Keine Angst, Darling – Vera Buck
Millionen wollen sein wie sie. Doch ihr Leben ist eine gefährliche Lüge.
Ich kannte Vera Buck bisher nicht. Auf Instagram ist mir ständig das Cover zu „Keine Angst, Darling“ aufgefallen und nach den ersten Rezensionen wollte ich dieses Buch dann auch unbedingt lesen. Und was soll ich sagen? Es wurde tatsächlich zu einem Highlight für mich.
Schon lange hat mich kein Buch mehr so gepackt wie dieses. Von der ersten Seite an war ich gefesselt und konnte es erst aus der Hand legen, als ich es beendet hatte.
Im Mittelpunkt stehen die Schwestern Paula und Lea, die unterschiedlicher kaum sein könnten. Während Paula in Deutschland ein durchgetaktetes Leben zwischen Beruf und Familie führt, lebt Lea mit ihrer Familie in der abgeschotteten Luxussiedlung Sancta Familia in Florida.

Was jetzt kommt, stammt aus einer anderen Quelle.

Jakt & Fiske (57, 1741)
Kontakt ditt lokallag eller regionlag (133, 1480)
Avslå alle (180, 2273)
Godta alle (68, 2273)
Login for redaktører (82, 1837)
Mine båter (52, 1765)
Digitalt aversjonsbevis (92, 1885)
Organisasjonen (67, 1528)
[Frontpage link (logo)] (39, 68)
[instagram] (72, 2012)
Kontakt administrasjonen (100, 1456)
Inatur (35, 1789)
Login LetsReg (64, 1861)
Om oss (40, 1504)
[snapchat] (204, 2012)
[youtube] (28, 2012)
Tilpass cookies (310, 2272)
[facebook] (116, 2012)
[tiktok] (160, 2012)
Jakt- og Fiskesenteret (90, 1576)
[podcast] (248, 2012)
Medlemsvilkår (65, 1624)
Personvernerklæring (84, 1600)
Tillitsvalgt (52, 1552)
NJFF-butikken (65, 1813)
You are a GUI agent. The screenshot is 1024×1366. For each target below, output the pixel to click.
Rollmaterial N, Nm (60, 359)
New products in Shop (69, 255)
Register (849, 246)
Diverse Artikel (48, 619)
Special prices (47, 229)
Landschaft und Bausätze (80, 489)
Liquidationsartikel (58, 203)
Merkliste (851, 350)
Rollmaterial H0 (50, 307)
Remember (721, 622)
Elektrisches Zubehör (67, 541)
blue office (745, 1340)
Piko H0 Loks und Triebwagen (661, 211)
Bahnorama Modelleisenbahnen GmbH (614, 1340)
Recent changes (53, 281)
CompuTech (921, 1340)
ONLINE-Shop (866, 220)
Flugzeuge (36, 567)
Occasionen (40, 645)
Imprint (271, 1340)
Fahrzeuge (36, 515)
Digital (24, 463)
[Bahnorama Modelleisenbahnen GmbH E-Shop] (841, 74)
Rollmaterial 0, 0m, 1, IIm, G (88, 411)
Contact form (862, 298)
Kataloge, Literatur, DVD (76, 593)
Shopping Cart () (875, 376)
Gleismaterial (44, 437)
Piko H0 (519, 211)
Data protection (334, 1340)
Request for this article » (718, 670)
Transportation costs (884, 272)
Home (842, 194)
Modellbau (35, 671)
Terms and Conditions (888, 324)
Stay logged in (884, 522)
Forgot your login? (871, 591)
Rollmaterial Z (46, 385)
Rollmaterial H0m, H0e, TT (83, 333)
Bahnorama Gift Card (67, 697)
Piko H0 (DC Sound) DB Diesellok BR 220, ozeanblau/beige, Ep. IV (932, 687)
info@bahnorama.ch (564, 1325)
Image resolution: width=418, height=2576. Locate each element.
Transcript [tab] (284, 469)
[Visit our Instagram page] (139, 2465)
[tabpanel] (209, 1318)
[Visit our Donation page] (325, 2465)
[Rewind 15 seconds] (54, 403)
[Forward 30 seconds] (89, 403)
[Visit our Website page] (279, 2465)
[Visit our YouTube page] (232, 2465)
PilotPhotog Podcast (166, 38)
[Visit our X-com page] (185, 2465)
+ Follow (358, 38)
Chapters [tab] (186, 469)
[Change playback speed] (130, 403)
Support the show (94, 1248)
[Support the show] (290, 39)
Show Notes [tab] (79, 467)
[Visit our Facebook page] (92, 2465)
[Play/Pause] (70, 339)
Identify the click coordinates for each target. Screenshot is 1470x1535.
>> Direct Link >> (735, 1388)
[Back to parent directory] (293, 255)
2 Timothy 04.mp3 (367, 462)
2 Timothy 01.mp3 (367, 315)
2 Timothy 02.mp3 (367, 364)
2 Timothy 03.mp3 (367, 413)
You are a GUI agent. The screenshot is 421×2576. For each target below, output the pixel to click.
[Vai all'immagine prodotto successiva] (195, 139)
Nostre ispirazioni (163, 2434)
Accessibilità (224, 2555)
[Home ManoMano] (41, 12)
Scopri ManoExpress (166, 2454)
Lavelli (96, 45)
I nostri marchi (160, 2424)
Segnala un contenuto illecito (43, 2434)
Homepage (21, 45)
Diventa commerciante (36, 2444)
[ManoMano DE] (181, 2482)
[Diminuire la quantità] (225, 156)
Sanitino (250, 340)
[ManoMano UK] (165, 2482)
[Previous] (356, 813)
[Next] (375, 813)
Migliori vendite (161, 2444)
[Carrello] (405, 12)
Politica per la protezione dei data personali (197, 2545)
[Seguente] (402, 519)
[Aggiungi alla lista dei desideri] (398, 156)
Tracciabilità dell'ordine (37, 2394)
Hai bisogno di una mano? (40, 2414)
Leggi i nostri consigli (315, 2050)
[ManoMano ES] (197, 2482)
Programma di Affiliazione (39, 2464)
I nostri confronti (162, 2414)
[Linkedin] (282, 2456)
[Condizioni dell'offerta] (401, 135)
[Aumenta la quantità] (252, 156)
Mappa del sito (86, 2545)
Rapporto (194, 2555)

Lea führt ein Leben, das wirkt, als wäre sie direkt aus den 50er-Jahren in die heutige Zeit versetzt worden. Sie kümmert sich um Mann, Kind und Haushalt, backt Brot, stellt Butter, Zahnpasta und Shampoo selbst her und präsentiert ihren Followern ihre heile Pastellwelt. Als Trad Wife lebt sie ganz bewusst nach der Vorstellung, dass der Mann der Ernährer und das Oberhaupt der Familie ist und die Frau ihre Erfüllung darin findet, sich um Zuhause und Familie zu kümmern.
Dieses Thema war für mich neu und ich fand es gleichzeitig faszinierend und ziemlich befremdlich. Vor allem habe ich mich beim Lesen immer wieder gefragt: Lebt Lea dieses Leben wirklich freiwillig?
Als Lea plötzlich verstummt und keine neuen Videos mehr veröffentlicht, macht sich Paula auf den Weg nach Florida. Sie will wissen, was mit ihrer Schwester passiert ist. Doch Lea ist nicht da und die Erklärungen ihres Mannes lassen Paula immer misstrauischer werden.
Auch Leas Tochter Emma verhält sich merkwürdig.
Und je tiefer Paula in diese scheinbar perfekte Welt eintaucht, desto mehr Risse werden sichtbar.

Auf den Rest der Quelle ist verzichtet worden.